Rewrite the listing as a Markdown table with the columns Row and Line, from the line with "Describe the element" up to and including the line with "at that location.". Number each line in Row, skip blank lines, and leave out the pictures.

• **Data lines**:
*****
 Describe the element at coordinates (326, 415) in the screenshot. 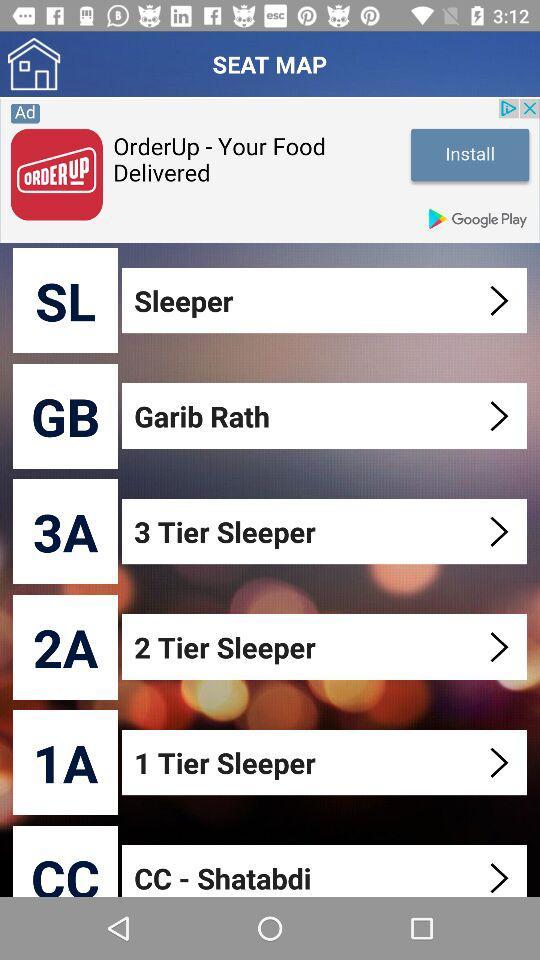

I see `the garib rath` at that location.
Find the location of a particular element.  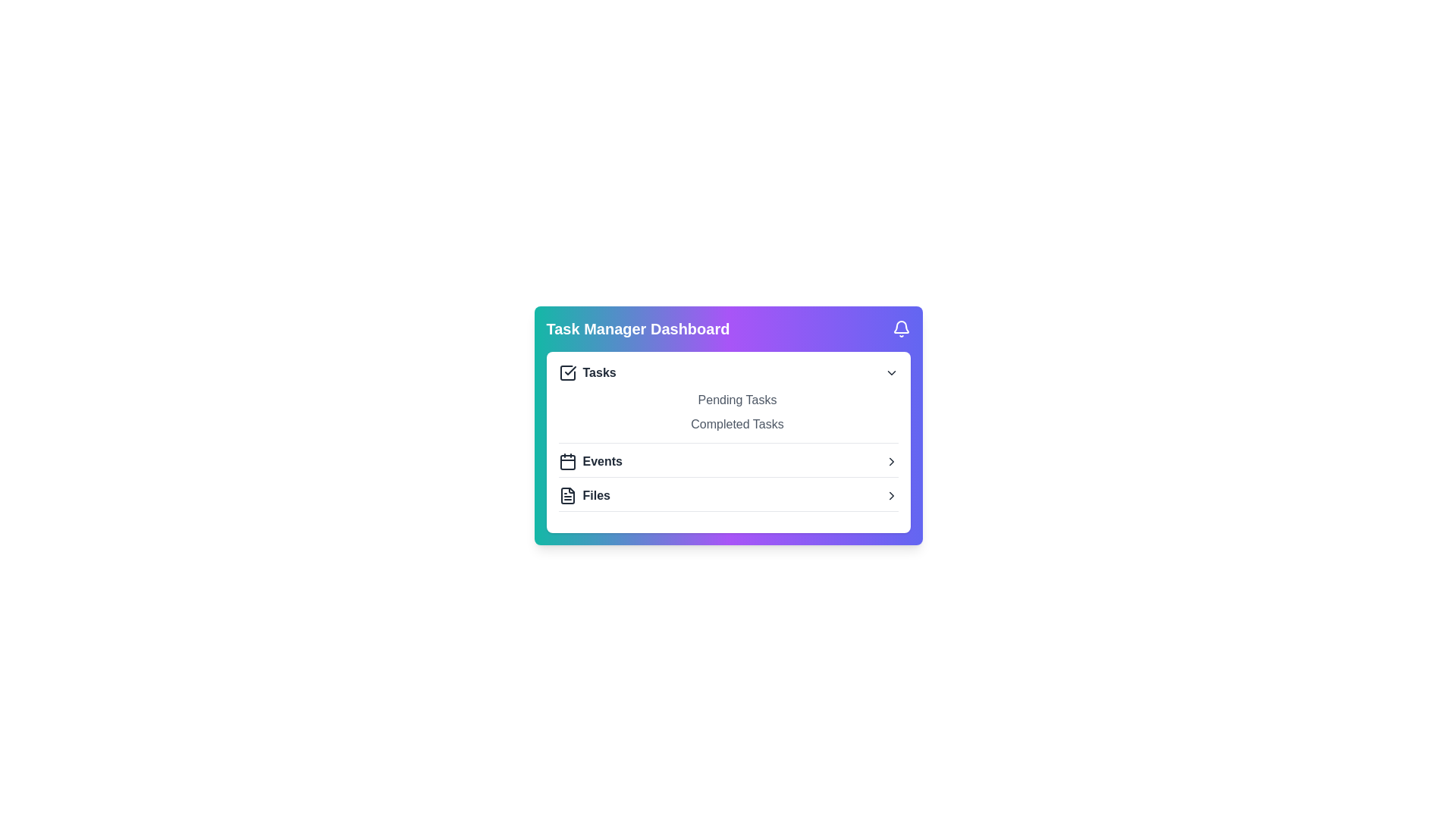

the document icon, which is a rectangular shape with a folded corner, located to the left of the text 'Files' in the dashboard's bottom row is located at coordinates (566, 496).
*****
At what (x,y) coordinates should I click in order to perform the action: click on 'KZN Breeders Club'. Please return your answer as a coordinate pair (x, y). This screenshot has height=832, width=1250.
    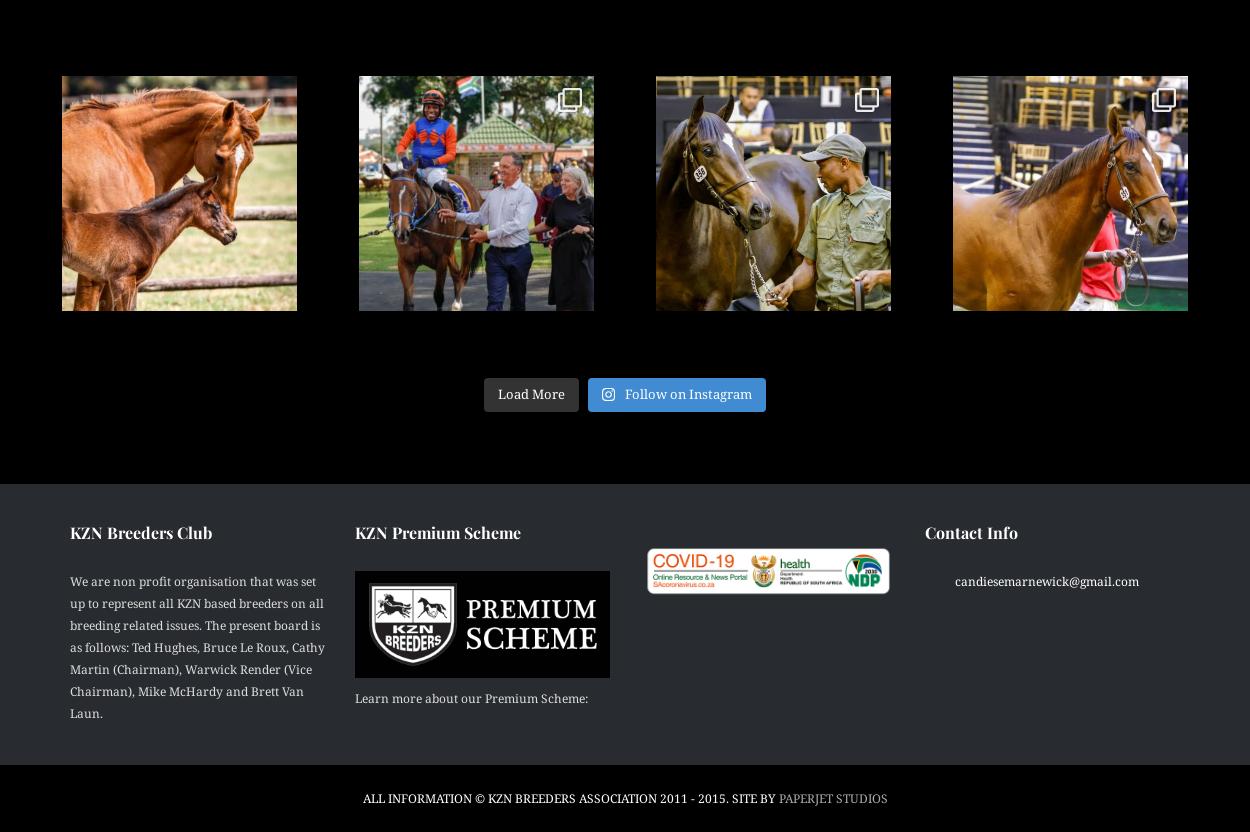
*****
• **Solution**:
| Row | Line |
|---|---|
| 1 |  Describe the element at coordinates (326, 415) in the screenshot.  |
| 2 | I see `the garib rath` at that location. |